# Required work
Exactly and only the lines from the one containing "よくあるご質問 (1476, 1961)" through the close of the entries below are to be set down.

Saved entries:

'''

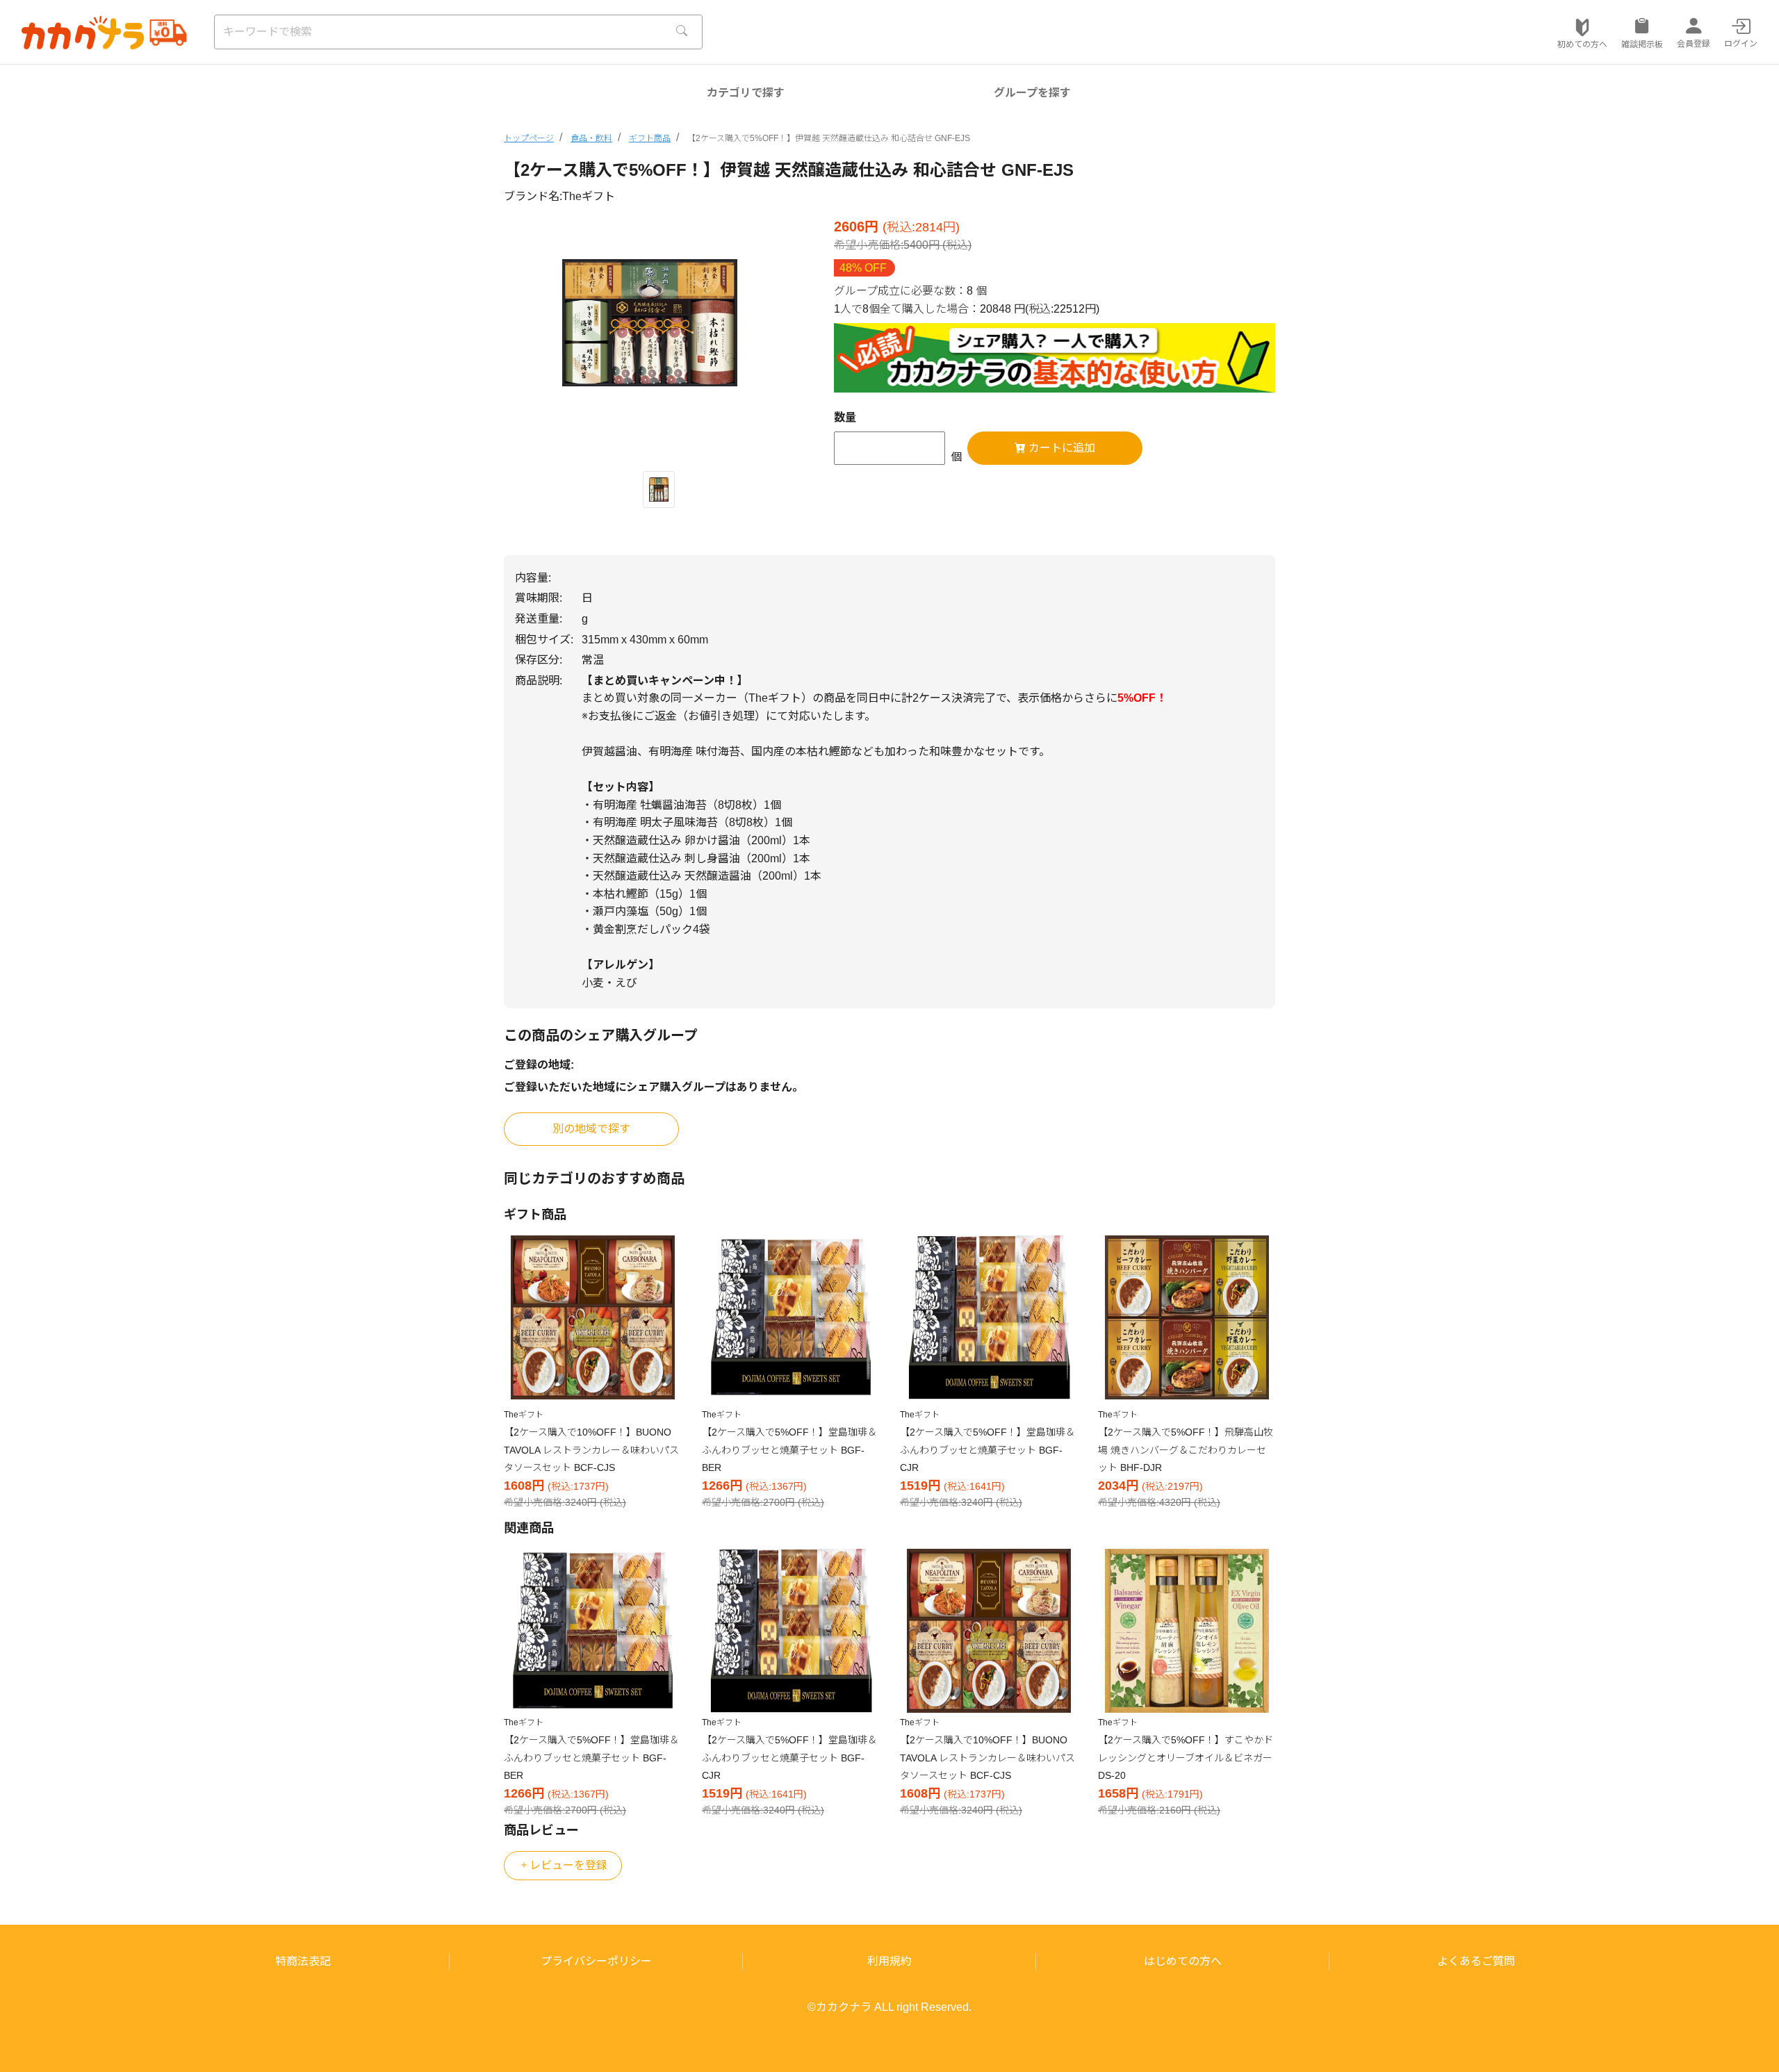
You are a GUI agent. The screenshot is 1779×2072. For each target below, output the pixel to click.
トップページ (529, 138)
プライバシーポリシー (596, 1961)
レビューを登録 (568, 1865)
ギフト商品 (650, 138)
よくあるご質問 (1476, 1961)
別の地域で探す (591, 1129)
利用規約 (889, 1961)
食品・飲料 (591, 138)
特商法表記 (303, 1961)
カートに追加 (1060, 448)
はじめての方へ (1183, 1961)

'''

# Answer for this exercise
よくあるご質問 (1476, 1961)
別の地域で探す (591, 1129)
利用規約 (889, 1961)
食品・飲料 (591, 138)
特商法表記 (303, 1961)
カートに追加 (1060, 448)
はじめての方へ (1183, 1961)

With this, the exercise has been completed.